緑のニューディール

グリーン・ニューディール
 オバマ大統領が環境やエネルギー投資で経済を再構築しようという政策で、アメリカのことなら何でも模倣したい自民党が早速に真似をして、2月末までに日本版グリーン・ニューディール政策を出すそうである。
 
 1929年の大恐慌を受けて、ルーズベルトFDR大統領が掲げたニューディールと言う諸政策で、危機的な状況に陥った経済を救ったと、高校の世界史の教科書に記載されている。その象徴的な例として挙げられているのがTVA(テネシー川開発公社)であり、大学の入試にも出てくるほどである。

 この巨大公共投資が、本当に経済再生にどの程度寄与したのか、その後の研究で明らかにされてきている。失業率が大恐慌以前の水準に戻るのは第二次世界大戦開始後の1943年になってからであり、ダウが元に戻ったのは、1955年である。こう見ると、戦争が景気回復の有力な手段であることが理解される。

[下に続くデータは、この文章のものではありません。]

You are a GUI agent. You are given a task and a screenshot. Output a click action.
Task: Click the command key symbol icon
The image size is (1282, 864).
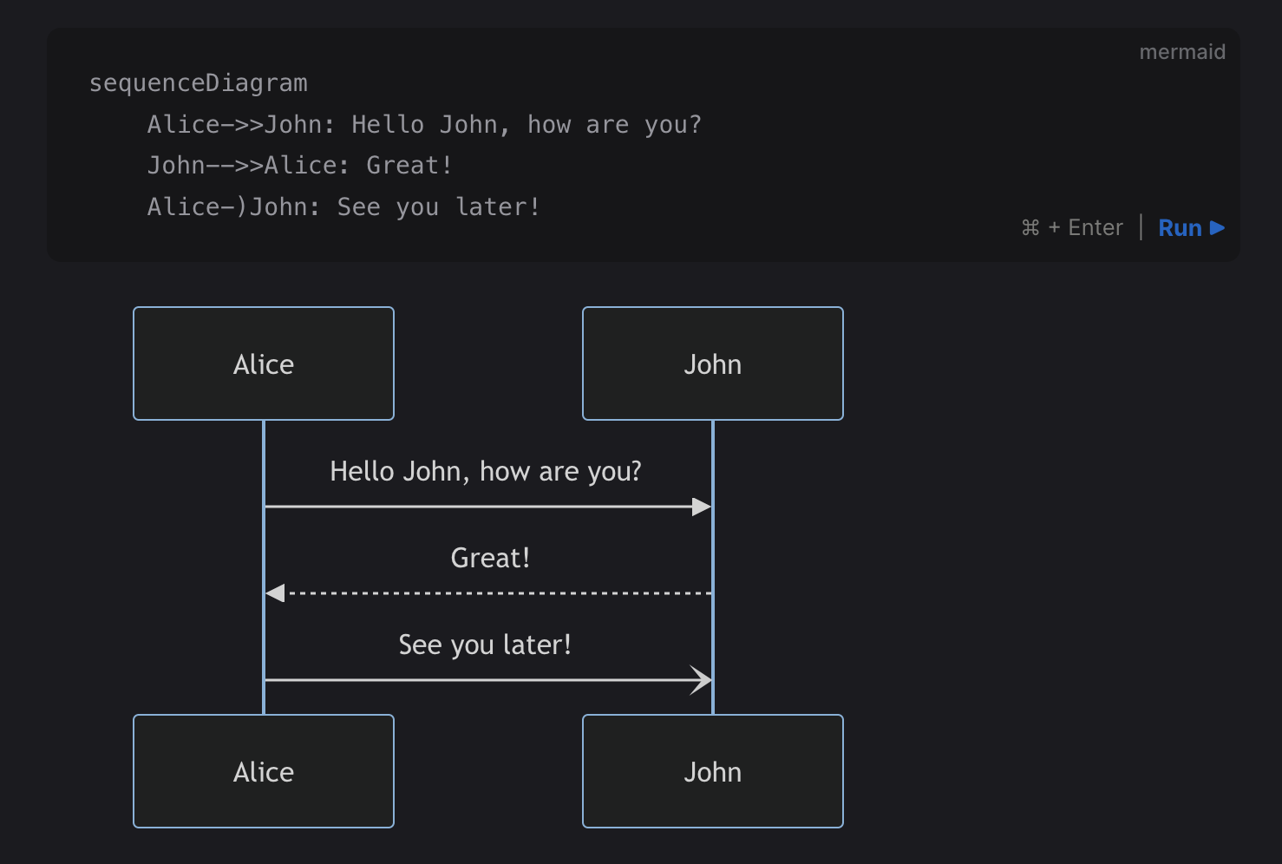point(1030,228)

 FDRは1933年に大統領になると予算を倍増させて、道路、橋、ダムなどの公共事業で雇用創出を狙ったが、莫大な予算がすべて効率的に使われて景気回復に効果的であったとは思われない。箱もの事業は継続性のあるものではなく、事業機会を生み出すもととはなっていないし、予算を使う政治家や官僚の組織肥大を生み出していったことは、その後に日本で経験してきた状況と全く同じである。

 金融崩壊を受けて、日米ともニューディールに見習うべきとの論調が多いが、本当の姿をよく研究して方向を誤らないようにしないと、莫大な赤字財政、無駄な施設、肥大した官僚組織だけが後世に残ることになりかねない。オバマ大統領のお手並み拝見というところである。